- SUPPLIED DATA:
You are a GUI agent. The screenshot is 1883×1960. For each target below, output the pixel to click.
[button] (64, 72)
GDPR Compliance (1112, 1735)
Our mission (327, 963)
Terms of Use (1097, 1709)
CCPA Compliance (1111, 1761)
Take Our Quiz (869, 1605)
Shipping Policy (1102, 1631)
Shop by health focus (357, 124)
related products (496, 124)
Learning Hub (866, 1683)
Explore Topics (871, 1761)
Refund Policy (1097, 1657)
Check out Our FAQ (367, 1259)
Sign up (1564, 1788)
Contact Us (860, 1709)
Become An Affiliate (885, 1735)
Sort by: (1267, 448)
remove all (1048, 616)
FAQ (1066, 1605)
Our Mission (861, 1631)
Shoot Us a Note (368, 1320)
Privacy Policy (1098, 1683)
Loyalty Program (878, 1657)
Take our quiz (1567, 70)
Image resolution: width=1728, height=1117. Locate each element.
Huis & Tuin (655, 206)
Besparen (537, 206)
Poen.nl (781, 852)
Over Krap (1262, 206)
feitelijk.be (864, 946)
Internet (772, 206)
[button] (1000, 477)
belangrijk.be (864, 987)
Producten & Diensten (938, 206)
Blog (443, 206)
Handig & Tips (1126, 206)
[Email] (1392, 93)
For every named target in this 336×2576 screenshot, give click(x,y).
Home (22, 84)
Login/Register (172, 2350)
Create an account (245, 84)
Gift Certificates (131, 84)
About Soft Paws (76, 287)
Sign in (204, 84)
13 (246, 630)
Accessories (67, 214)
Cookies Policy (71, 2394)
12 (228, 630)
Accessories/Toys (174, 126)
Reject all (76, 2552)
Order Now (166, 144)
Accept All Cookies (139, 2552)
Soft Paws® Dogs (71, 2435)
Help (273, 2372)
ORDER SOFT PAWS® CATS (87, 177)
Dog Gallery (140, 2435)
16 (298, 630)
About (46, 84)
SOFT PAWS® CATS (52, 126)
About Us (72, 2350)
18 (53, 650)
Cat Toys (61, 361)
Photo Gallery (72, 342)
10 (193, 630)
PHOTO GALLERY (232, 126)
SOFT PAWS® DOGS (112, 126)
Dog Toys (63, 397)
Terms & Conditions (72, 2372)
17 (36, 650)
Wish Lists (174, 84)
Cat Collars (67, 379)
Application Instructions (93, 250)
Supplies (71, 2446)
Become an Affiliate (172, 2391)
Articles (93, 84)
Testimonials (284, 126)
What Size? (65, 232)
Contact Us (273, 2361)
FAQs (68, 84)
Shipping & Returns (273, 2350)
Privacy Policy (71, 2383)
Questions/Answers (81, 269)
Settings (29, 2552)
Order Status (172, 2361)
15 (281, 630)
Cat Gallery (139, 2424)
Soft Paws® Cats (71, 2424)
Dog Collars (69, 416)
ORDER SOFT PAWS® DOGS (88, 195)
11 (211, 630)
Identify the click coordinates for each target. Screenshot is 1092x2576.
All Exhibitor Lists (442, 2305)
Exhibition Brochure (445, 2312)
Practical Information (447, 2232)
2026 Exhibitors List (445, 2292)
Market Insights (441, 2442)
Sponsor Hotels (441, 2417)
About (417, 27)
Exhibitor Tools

- THE PROBLEM: In the listing above, find the line with "Handig & Tips (1126, 206)" and the line with "Order Now (166, 144)", then print exactly those two lines and every line between them, and nothing more.

- TASK RESPONSE:
Handig & Tips (1126, 206)
[Email] (1392, 93)
For every named target in this 336×2576 screenshot, give click(x,y).
Home (22, 84)
Login/Register (172, 2350)
Create an account (245, 84)
Gift Certificates (131, 84)
About Soft Paws (76, 287)
Sign in (204, 84)
13 (246, 630)
Accessories (67, 214)
Cookies Policy (71, 2394)
12 (228, 630)
Accessories/Toys (174, 126)
Reject all (76, 2552)
Order Now (166, 144)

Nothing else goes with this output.